このための、遠交の一帯一路と、近攻の海洋権の確保がある。このため、力を付けた中国に対応することになる中国近傍の国は、大変である。

中国近傍の国は、中央アジア諸国、フィリピンや韓国のように中国に妥協するか、台湾と日本、ベトナムのように中国と対決するかの選択が必要になる。今年中に、習近平国家主席が韓国訪問する方向で調整している。中国の味方にするべく韓国を固めるようである。

このため、米国と米同盟国と中国敵対近傍の国は、共同で中国に対抗するしかない。世界的な反中国陣営を作り、対抗することになる。

コロナでの対立

米国や米同盟国も、中国への感染症の世界的な流行の賠償請求と、このウイルスの発生源調査を要求している。もう1つが、台湾のWHOへの加盟を要求している。しかし、WHOを味方にして、中国はコロナ発生源調査を拒否して、かつ台湾の加盟を阻止している。

台湾加盟や発生源調査を要求するオーストラリアやニュージーランドに対して、制裁的な輸入制限をし始めた。しかし、米同盟国である2ケ国は、中国へ妥協をしないようである。ファイブ・アイ諸国は、この件では結束している。

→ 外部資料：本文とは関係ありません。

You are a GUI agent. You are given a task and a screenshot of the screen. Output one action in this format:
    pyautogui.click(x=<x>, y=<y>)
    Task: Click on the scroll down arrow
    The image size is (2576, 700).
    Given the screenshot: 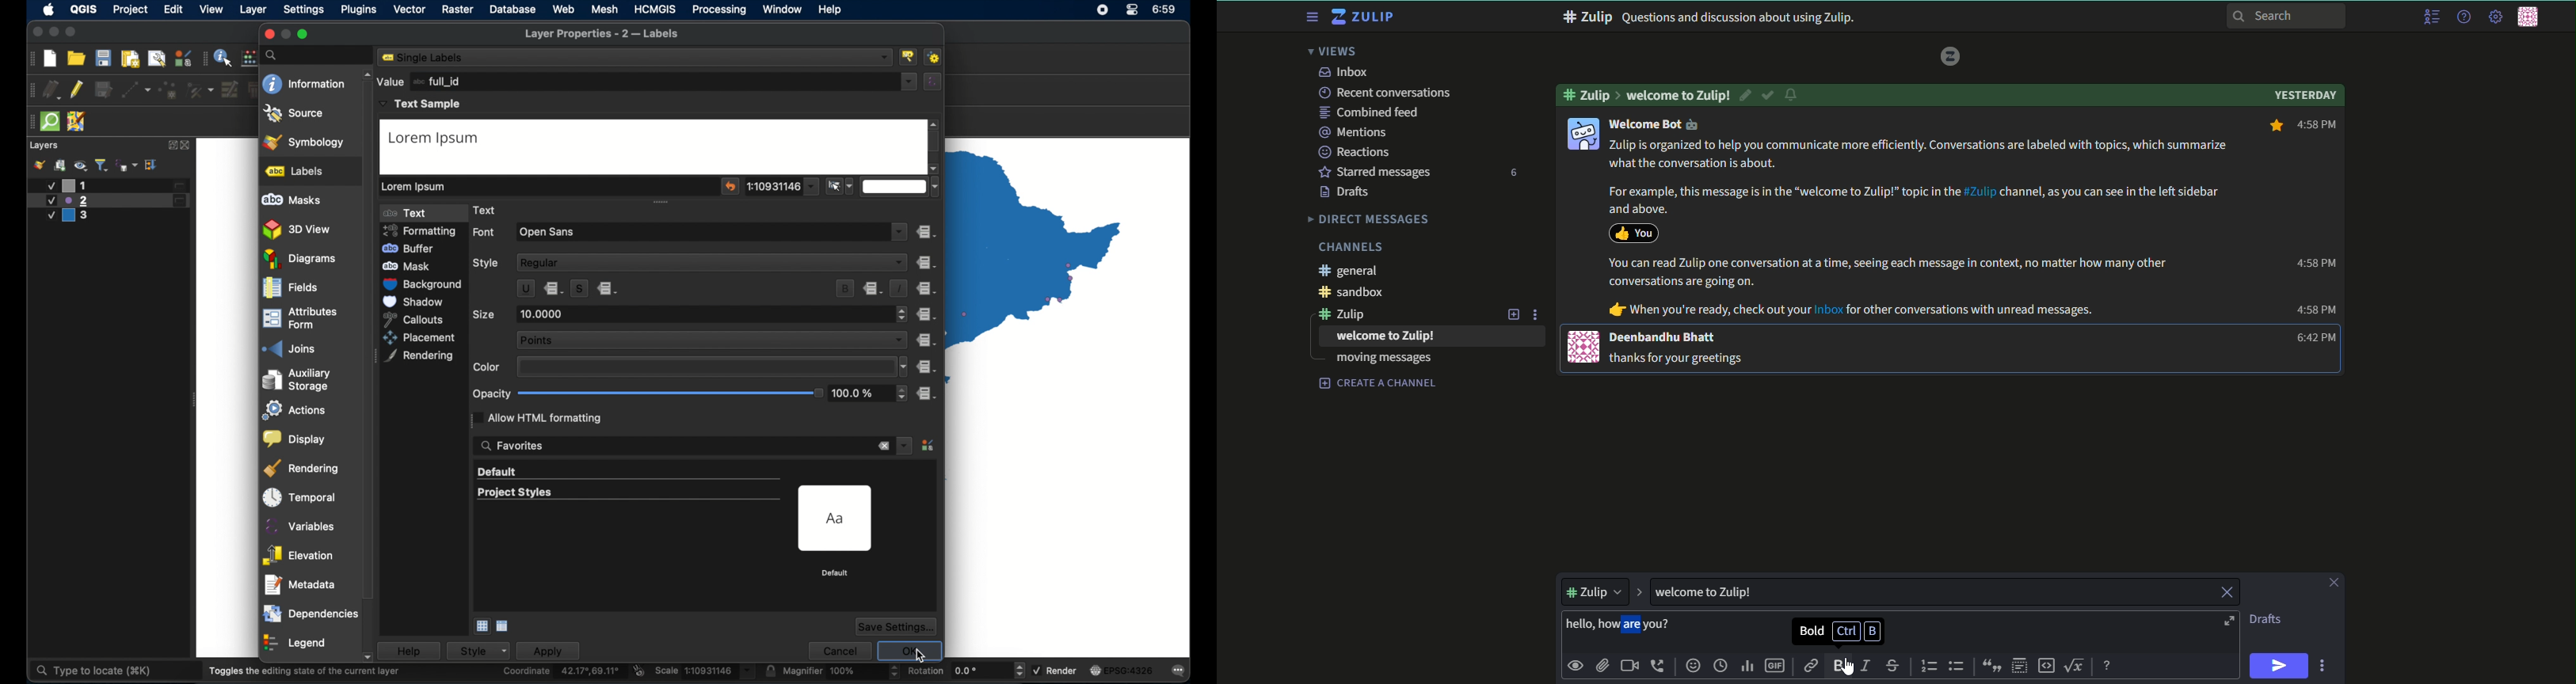 What is the action you would take?
    pyautogui.click(x=933, y=168)
    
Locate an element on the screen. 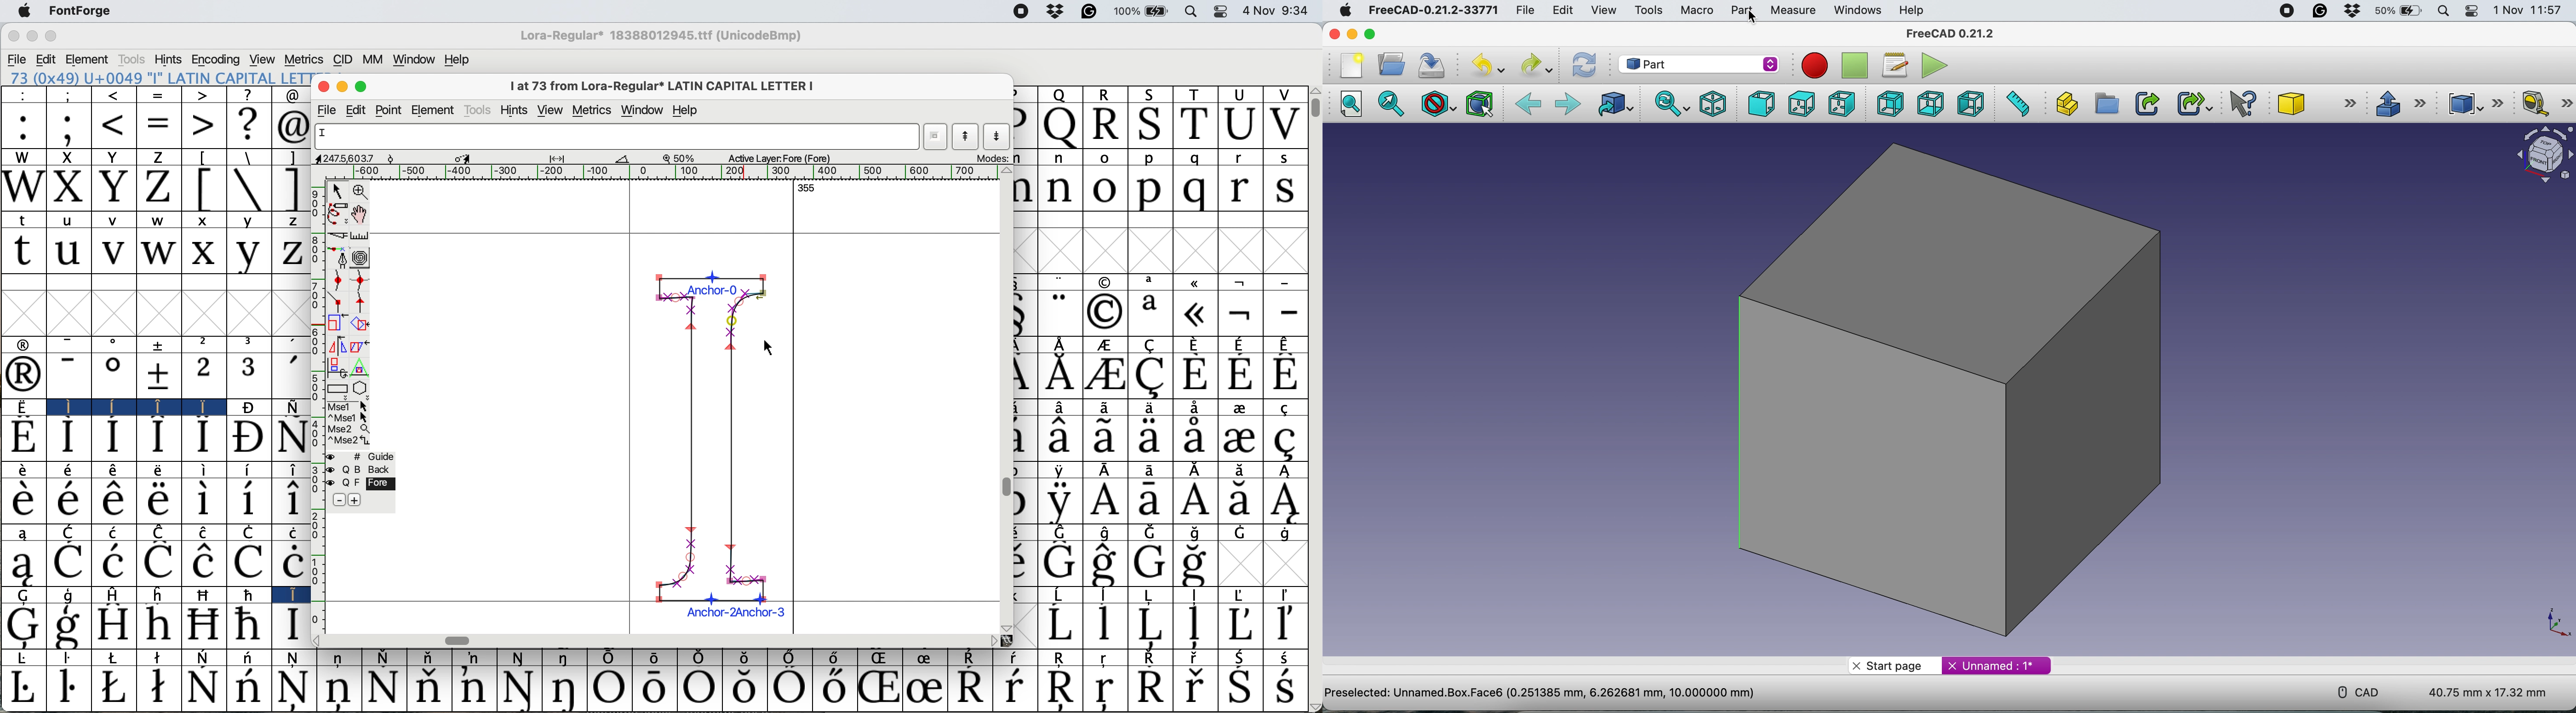 The image size is (2576, 728). vertical scale is located at coordinates (317, 408).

このような中国の外交政策に怒って、カナダはパンダを返すことにして、中国との関係を見直す方向だ。英国も中国への賠償請求に参加したし、フランスやドイツも中国へコロナ発生源調査を要求している。

中国は、台湾への武器輸出をするフランスに止めるよう要求したが、フランスは、中国の警告を無視、反対に中国に新型コロナ発生源の調査をしろと迫った。

今後の新しい感染症の発生を阻止するためにも、コロナ発生源調査は必要であるが、中国は拒否している。この拒否の姿勢で、武漢ウイルス研究所からウイルスが漏れたのではないかと言う疑いを欧米諸国に持たれている。武漢ウィルス研究所を閉鎖したとも伝わり、疑惑を一層強めている。

このため、中国はイタリアやスペインを味方にすべく、医療支援や医師の派遣を行い、中国の味方として勢力圏とする考えである。これに対して、ドイツの国内重視派は、ドイツ憲法裁判所を使って、イタリアとスペインを利する欧州中央銀行の量的緩和を不当として、ECBから権限を奪うか、ドイツのEU脱退を推進することになる。

これに対して、ドイツ国際派(EU推進派)のフォン・デア・ライエンEU委員長は、不当とドイツ憲法裁判所の判決内容をEU裁判所に提訴して否定している。どちらにしても、欧州が、中国派と反中国派に分裂することになる。